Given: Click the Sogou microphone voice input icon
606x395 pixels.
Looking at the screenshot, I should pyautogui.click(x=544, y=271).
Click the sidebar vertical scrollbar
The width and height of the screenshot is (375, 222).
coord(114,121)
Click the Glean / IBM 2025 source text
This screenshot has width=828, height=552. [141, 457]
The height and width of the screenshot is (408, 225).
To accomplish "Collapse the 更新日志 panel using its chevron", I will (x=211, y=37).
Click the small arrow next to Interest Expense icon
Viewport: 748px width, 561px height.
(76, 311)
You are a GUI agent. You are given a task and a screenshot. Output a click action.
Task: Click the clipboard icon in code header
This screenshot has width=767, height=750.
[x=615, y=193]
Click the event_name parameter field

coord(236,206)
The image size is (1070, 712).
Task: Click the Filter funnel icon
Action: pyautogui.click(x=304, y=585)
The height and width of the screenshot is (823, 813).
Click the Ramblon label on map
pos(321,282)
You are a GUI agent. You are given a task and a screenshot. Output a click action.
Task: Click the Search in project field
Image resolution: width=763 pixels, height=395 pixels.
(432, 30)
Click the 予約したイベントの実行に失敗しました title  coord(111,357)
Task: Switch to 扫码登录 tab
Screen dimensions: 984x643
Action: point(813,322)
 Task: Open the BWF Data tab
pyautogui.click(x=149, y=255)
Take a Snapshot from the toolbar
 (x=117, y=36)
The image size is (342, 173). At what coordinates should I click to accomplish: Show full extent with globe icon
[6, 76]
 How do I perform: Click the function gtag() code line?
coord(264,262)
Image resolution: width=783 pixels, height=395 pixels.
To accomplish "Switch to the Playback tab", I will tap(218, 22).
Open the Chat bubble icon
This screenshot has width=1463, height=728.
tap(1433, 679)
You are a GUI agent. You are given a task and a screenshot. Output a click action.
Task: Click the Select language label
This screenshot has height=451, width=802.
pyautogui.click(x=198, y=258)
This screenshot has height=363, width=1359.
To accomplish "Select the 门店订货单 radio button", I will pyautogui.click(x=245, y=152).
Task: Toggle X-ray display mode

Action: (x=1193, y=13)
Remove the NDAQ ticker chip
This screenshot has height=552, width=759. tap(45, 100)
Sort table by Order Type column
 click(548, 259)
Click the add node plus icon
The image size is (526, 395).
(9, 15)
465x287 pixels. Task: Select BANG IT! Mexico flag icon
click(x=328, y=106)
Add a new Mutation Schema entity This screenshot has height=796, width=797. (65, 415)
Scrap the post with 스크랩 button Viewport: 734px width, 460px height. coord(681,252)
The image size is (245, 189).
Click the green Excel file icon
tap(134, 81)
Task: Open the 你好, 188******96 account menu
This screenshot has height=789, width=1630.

┄┄┄┄┄┄

YOUR GOAL. Could you reproduce all of the entries exactly as they appear?

ANSWER FOR THIS EXERCISE.
Given: Click the Sogou microphone voice input icon
606x395 pixels.
Looking at the screenshot, I should pyautogui.click(x=544, y=271).
Click the sidebar vertical scrollbar
The width and height of the screenshot is (375, 222).
coord(114,121)
Click the Glean / IBM 2025 source text
This screenshot has width=828, height=552. [141, 457]
The height and width of the screenshot is (408, 225).
To accomplish "Collapse the 更新日志 panel using its chevron", I will (x=211, y=37).
Click the small arrow next to Interest Expense icon
Viewport: 748px width, 561px height.
(76, 311)
You are a GUI agent. You are given a task and a screenshot. Output a click action.
Task: Click the clipboard icon in code header
This screenshot has width=767, height=750.
[x=615, y=193]
Click the event_name parameter field

coord(236,206)
The image size is (1070, 712).
Task: Click the Filter funnel icon
Action: pyautogui.click(x=304, y=585)
The height and width of the screenshot is (823, 813).
Click the Ramblon label on map
pos(321,282)
You are a GUI agent. You are given a task and a screenshot. Output a click action.
Task: Click the Search in project field
Image resolution: width=763 pixels, height=395 pixels.
(432, 30)
Click the 予約したイベントの実行に失敗しました title  coord(111,357)
Task: Switch to 扫码登录 tab
Screen dimensions: 984x643
Action: point(813,322)
 Task: Open the BWF Data tab
pyautogui.click(x=149, y=255)
Take a Snapshot from the toolbar
 (x=117, y=36)
The image size is (342, 173). At what coordinates should I click to accomplish: Show full extent with globe icon
[6, 76]
 How do I perform: Click the function gtag() code line?
coord(264,262)
Image resolution: width=783 pixels, height=395 pixels.
To accomplish "Switch to the Playback tab", I will tap(218, 22).
Open the Chat bubble icon
This screenshot has width=1463, height=728.
tap(1433, 679)
You are a GUI agent. You are given a task and a screenshot. Output a click action.
Task: Click the Select language label
This screenshot has height=451, width=802.
pyautogui.click(x=198, y=258)
This screenshot has height=363, width=1359.
To accomplish "Select the 门店订货单 radio button", I will pyautogui.click(x=245, y=152).
Task: Toggle X-ray display mode

Action: (x=1193, y=13)
Remove the NDAQ ticker chip
This screenshot has height=552, width=759. tap(45, 100)
Sort table by Order Type column
 click(548, 259)
Click the add node plus icon
The image size is (526, 395).
(9, 15)
465x287 pixels. Task: Select BANG IT! Mexico flag icon
click(x=328, y=106)
Add a new Mutation Schema entity This screenshot has height=796, width=797. (65, 415)
Scrap the post with 스크랩 button Viewport: 734px width, 460px height. coord(681,252)
The image size is (245, 189).
Click the green Excel file icon
tap(134, 81)
Task: Open the 你好, 188******96 account menu
This screenshot has height=789, width=1630.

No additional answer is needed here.